Nirvana and the grunge movement slowed down punk and added basic rock structures to its music, making the anti-establishment noise of a '70s sound palatable and mainstream. But true punk it was not. And even if it was, it had been done 15-plus years prior. So what?
Since then Grohl has had plenty of time to advance his sound, but instead the Foo Fighters have relied on clean, crisp, familiar rock, based on all that has come before it — mainly black music and the post-blues interpretation of Led Zeppelin and other stadium bands.
And while he might criticize the so-called push-button ease of EDM, it's not like strumming a guitar is some foreign, far-out pursuit undertaken only by the most talented among us.
Part of the irony here is that rock was dance music in the 1950s and remained so until white guys took over.
People have been complaining about technology in pop at least since then. Bob Dylan plugging in his guitar was blasphemy. Disco sucked. Samples are illegal (unless you pay up and get permission).
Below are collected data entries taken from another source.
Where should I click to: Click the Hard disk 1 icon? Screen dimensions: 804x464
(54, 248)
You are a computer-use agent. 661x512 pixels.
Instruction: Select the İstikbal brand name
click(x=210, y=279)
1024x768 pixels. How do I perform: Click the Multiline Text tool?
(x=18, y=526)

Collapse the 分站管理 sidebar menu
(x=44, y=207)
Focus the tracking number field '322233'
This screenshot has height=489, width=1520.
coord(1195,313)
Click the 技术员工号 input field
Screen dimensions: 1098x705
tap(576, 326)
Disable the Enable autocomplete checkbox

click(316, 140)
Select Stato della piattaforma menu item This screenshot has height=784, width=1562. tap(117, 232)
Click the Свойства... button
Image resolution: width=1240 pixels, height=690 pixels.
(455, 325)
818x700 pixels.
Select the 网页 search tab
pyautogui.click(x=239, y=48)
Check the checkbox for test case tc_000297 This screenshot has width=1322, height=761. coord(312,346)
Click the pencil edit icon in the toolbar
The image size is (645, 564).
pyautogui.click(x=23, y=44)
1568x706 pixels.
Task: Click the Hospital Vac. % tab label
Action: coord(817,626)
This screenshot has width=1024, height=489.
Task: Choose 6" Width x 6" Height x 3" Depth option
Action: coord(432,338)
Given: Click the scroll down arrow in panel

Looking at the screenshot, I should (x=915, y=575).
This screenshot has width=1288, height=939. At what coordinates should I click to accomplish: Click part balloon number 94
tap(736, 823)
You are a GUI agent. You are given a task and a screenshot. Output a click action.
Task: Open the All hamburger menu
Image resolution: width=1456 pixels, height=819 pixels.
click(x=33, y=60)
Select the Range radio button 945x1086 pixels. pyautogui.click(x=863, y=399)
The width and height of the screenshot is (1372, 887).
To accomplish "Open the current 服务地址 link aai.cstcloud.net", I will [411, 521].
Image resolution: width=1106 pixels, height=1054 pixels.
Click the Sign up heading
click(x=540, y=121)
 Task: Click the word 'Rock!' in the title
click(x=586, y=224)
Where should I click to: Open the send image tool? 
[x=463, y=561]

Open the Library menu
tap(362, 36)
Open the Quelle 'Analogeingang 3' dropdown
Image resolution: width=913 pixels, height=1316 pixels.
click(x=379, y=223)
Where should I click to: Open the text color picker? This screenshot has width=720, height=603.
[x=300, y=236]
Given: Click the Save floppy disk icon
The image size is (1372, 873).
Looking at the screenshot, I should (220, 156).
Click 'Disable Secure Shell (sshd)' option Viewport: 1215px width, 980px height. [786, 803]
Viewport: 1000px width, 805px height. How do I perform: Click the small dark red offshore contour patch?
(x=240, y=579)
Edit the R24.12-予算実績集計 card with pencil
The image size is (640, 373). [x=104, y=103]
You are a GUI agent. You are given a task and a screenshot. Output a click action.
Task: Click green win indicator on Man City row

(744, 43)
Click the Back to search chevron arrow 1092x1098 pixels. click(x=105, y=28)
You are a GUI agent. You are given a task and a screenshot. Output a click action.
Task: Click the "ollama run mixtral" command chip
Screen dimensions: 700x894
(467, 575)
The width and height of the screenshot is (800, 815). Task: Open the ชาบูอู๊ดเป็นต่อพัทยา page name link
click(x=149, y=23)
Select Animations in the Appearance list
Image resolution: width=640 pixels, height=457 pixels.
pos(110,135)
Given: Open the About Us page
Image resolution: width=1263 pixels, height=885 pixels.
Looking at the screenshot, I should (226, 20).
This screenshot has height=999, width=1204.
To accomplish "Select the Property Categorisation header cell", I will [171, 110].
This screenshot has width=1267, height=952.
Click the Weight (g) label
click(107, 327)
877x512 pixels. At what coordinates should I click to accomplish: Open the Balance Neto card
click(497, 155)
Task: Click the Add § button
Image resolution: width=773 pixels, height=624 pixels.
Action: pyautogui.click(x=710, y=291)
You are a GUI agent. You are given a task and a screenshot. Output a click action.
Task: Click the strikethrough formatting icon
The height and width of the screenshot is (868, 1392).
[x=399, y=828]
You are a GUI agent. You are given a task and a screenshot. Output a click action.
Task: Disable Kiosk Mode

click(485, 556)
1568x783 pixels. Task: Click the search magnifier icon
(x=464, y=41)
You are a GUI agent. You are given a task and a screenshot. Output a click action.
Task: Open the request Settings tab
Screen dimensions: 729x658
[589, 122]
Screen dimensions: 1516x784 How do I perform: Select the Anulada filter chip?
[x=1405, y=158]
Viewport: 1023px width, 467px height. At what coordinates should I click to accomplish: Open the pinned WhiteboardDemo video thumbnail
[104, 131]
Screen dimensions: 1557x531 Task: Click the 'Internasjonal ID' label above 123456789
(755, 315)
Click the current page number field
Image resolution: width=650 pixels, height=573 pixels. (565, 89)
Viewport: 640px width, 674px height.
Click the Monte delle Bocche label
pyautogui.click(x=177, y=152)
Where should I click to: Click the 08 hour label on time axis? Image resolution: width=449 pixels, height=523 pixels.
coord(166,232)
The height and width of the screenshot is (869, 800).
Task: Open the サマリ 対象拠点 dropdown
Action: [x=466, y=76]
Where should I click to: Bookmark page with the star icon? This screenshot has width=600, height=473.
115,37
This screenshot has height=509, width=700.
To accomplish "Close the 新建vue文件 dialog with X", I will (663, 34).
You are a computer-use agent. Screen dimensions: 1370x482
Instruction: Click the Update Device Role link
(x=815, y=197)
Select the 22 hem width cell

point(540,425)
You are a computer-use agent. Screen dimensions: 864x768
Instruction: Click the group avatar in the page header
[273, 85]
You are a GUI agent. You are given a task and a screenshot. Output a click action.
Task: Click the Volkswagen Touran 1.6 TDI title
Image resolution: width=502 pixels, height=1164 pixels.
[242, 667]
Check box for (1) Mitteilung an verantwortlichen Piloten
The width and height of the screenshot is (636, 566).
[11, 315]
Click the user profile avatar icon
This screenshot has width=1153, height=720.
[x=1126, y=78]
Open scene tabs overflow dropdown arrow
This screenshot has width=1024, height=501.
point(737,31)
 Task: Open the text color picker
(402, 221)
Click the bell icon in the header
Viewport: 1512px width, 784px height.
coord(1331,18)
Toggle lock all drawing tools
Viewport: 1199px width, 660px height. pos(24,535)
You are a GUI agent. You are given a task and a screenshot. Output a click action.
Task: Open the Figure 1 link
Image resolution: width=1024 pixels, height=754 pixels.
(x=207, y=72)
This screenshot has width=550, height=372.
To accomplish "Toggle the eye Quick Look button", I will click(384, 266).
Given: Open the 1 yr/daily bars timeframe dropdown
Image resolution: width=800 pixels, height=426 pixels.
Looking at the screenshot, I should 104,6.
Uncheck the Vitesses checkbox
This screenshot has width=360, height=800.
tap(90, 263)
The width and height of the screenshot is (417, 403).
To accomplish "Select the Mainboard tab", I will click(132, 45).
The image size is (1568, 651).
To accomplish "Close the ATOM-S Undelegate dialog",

And yet pop has evolved with the help of technology, from Kraftwerk to Giorgio Moroder, Herbie Hancock to Radiohead. It's childish to blame the tools of the artist.
It's not as if Foo Fighters haven't benefited from the “fanciest computers that money can buy.” Is Grohl saying his album wasn't mastered digitally? We'd find that hard to believe. Is he saying he's never used Pro Tools in the recording process? Yeah right. [Editor's note: Grohl demanded digital effects not be used on the album, but they were anyway.]
The majority of artists — rappers, especially — who use computers as part of their arsenals should be offended: There's nothing wrong with a dope beat. (Even Whitney Houston went EDM — way back in 1998 — with “It's Not Right But It's Okay”.)
It would be one thing if this came from a musician who truly innovated. But Grohl has been living off the ghost of rock 'n' roll his entire career. People like Rick Rubin (who started a techno label in the mid-1990s), Tommy Lee and Diddy have long understood what the future holds.
That it took 20 years for EDM to really break out at the Grammy Awards is testament to the foot-dragging of a rock-obsessed industry and to the cro magnon sentiments of rockists like Grohl.
(Thanks to folks at the Recording Academy, including KCRW music director Jason Bentley, dance music has been getting air time at the Grammy Awards with the likes of Moby, Daft Punk and now Deadmau5.)
Artists like Deadmau5 (who's a brilliant computer musician and programmer) should be applauded for showing the way forward in music. As last night's Grammy Awards demonstrated, a lot of pop artists are headed that way whether Grohl likes it or not.
Lets not turn this into another racist, homophobic, “disco sucks” moment. Not this time, Dave.